Parece que tudo conspira para o romance de Ansa e Holappa não dar certo. Circunstâncias externas e internas afastam o casal de FOLHAS DE OUTONO, que, ainda assim, se esforça para ficar junto. Delicado, o longa parece não pertencer a essa era ou a era alguma, é um romance cômico atemporal.

O filme acompanha Ansa e Holappa, que se conhecem por acaso em um karaokê em Helsinque. O acaso pode tê-los guiado ao primeiro, único e último amor de suas vidas, mas é também ele que pode impedi-los de concretizar esse amor.

(© Pandora Film / Divulgação)

Não há nada extraordinário nas vidas dos dois. São pessoas comuns que eventualmente saem para se divertir com seus (poucos) amigos, que são destratadas em seu trabalho e que possuem desafios pessoais a serem vencidos. No noticiário, ouvem-se apenas notícias sobre guerras; estaria o mundo à beira de um colapso? Quem sabe o amor seja o caminho para sair dessa realidade majoritariamente tóxica.

Essa possibilidade existe, mas não é fácil. Jussi Vatanen interpreta Holappa como um homem vulnerável, que tenta esconder a própria vulnerabilidade (ao tentar ocultar a bebida colocada no café), recusando-se a admiti-la como um problema (ao se retirar após o ultimato de Ansa). Por sua vez, Alma Pöysti tem em Ansa um papel com mais personalidade. Muitas vezes, ela é filmada em planos fechados olhando em direção ao longe, pensativa. Ansa é uma mulher traumatizada pela situação do pai e do irmão, generalizando a condição masculina, com humor, porque não há nada mais humano do que sentir raiva após uma decepção.
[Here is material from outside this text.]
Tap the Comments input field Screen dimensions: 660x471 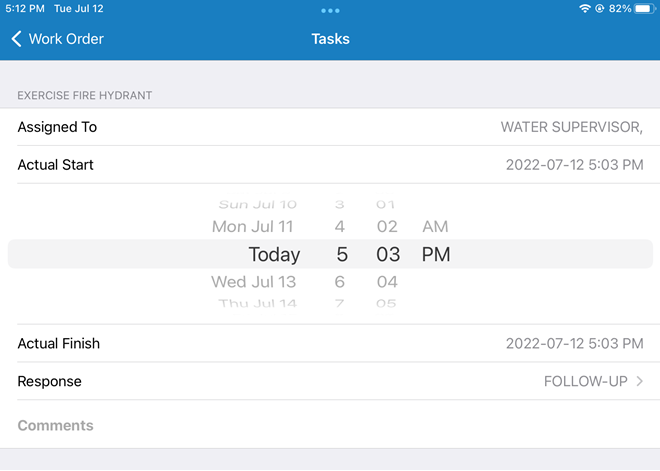point(330,425)
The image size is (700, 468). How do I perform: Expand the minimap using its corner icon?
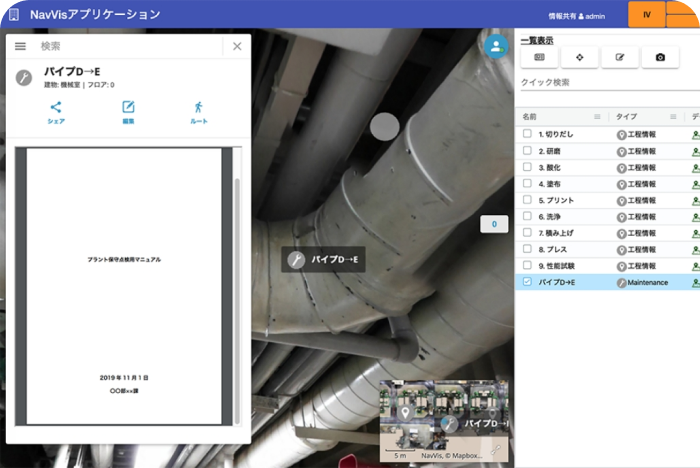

Sua carência é bem solucionada ao adotar uma cachorra, que, diferentemente de Holappa, divide sua cama sem reclamar.

Enquanto romance cômico, a obra tem um lado dramático e outro humorístico. No lado dramático estão as constantes separações do casal, como se houvesse uma força maior impedindo-os de ficarem juntos. Um telefone perdido, um lapso por não perguntar o nome, uma falha inaceitável: fatores externos e internos dificultam a união. Mesmo quando aparadas as arestas, o distanciamento ocorre com a força de um furacão, porém a álea pode também estar, ocasionalmente, a favor dos dois. Naquela hipótese, bastam ao diretor e roteirista Aki Kaurismäki poucas imagens, poucos fades e um efeito sonoro essencial para simbolizar o furacão; nesta, uma cena com um breve diálogo é suficiente.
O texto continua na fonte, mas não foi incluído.